Palazzo Chigi ha diffuso una nota nella quale ribadisce la posizione del Governo italiano sulla sicurezza nazionale, sul controllo delle frontiere e sulla sospensione dell'applicazione dell'accordo di Schengen per i cittadini di Paesi terzi provenienti dalla Spagna.  Ecco il testo integrale: "L’Italia non accetta ultimatum o imposizioni dall’estero per ciò che riguarda la sicurezza nazionale ed il controllo delle frontiere.Non intendiamo in nessun caso rivedere la decisione di sospendere l’applicazione dell’accordo di Schengen per i cittadini di paesi terzi provenienti dalla Spagna, almeno fino al 15 agosto e comunque sino a quando non saranno completamente esclusi rischi di sicurezza e di terrorismo per l’Italia. In quella data, come annunciato dalle stesse autorità spagnole, è infatti attesa a Ceuta una nuova ondata migratoria.Solo quando si avrà la certezza che non vi saranno rischi di sicurezza e di terrorismo per l’Italia, che non vi sia una nuova ondata, che non ci siano migranti irregolari diretti verso il territorio europeo, si potrà rivedere quanto già deciso. Questo senza pregiudizio nei confronti di un Paese amico come la Spagna, analogamente a decisioni simili adottate in passato dal governo italiano, ad esempio nei confronti della Slovenia, e da governi europei nei confronti dell’Italia e della stessa Spagna.Nel momento in cui tutte queste condizioni dovessero venire meno, l’Italia è pronta a continuare un confronto costruttivo con il Governo di Madrid.Nel frattempo le autorità di frontiera italiane faranno di tutto per garantire la massima agibilità ai cittadini spagnoli ed europei che, é importante sottolinearlo, non sono interessati dal ripristino dei controlli ai confini aerei e marittimi".

La nota diffusa da Palazzo Chigi rappresenta dunque la risposta ufficiale del Governo italiano alla durissima presa di posizione di Madrid. Nelle ore precedenti, infatti, il Governo spagnolo aveva intimato all'Italia di revocare entro il 9 agosto i controlli alle frontiere, definendoli «discriminatori» e «contrari al diritto dell'Unione europea» e minacciando, in caso contrario, «misure proporzionate» a tutela degli interessi dei cittadini spagnoli.
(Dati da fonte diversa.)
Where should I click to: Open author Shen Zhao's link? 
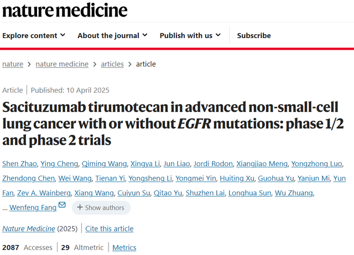tap(19, 164)
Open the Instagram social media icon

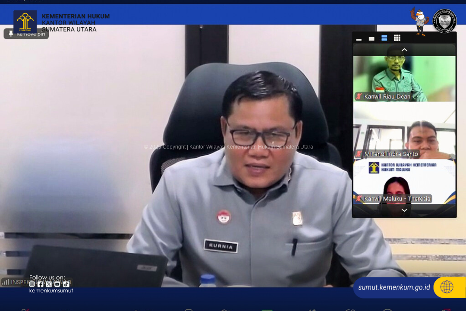point(32,284)
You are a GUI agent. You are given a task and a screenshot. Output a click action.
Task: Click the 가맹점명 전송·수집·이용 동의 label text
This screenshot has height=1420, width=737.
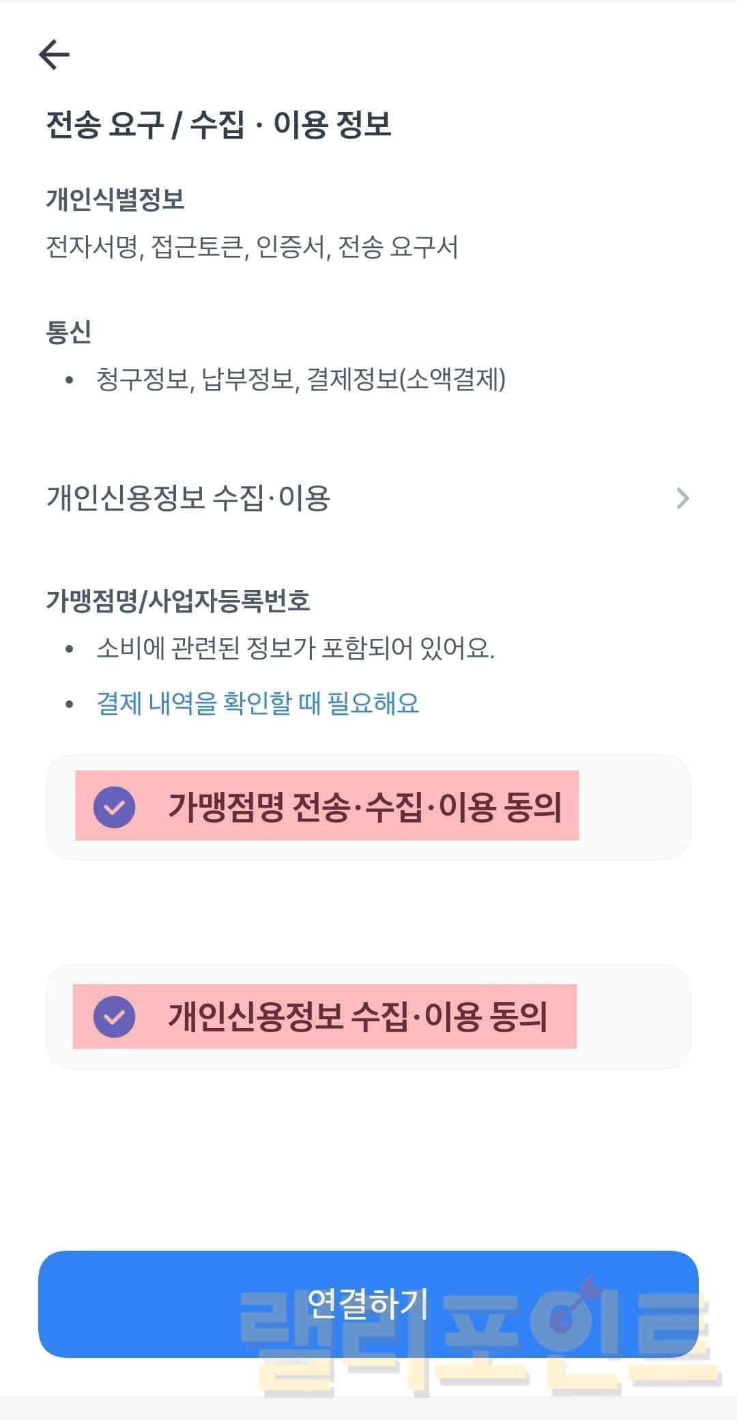click(364, 807)
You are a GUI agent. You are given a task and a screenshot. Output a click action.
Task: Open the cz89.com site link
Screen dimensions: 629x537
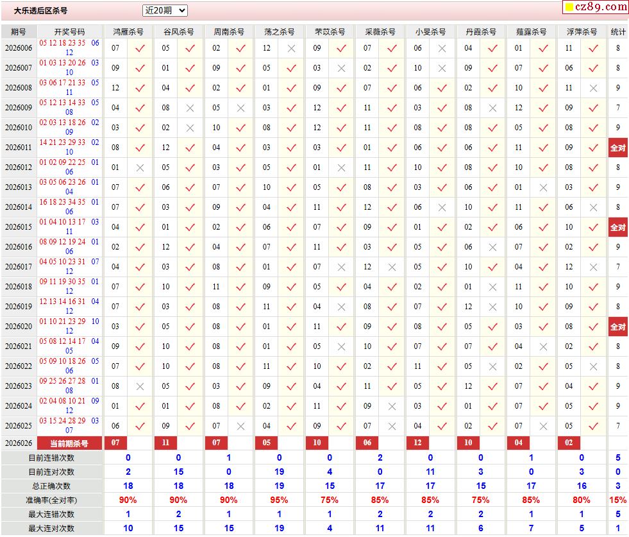click(x=601, y=7)
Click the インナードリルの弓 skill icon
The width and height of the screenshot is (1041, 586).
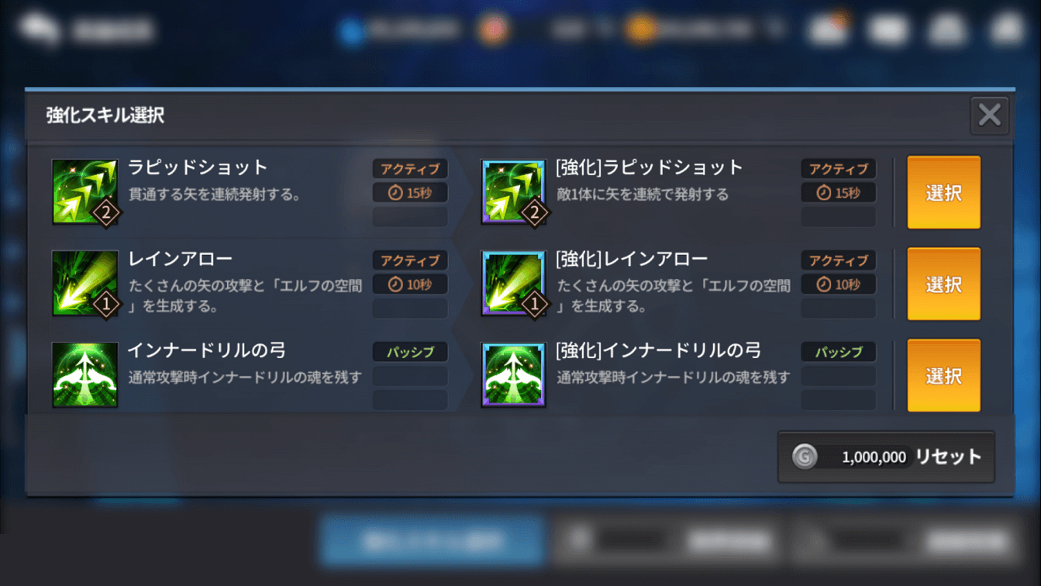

Con il comunicato, l'Esecutivo guidato da Giorgia Meloni respinge l'ultimatum, ribadisce che la sicurezza nazionale resta una prerogativa dello Stato italiano e conferma che la sospensione delle misure di Schengen per i cittadini di Paesi terzi provenienti dalla Spagna resterà in vigore almeno fino al 15 agosto, o comunque fino a quando saranno esclusi rischi legati alla sicurezza, al terrorismo e a una nuova ondata migratoria proveniente da Ceuta.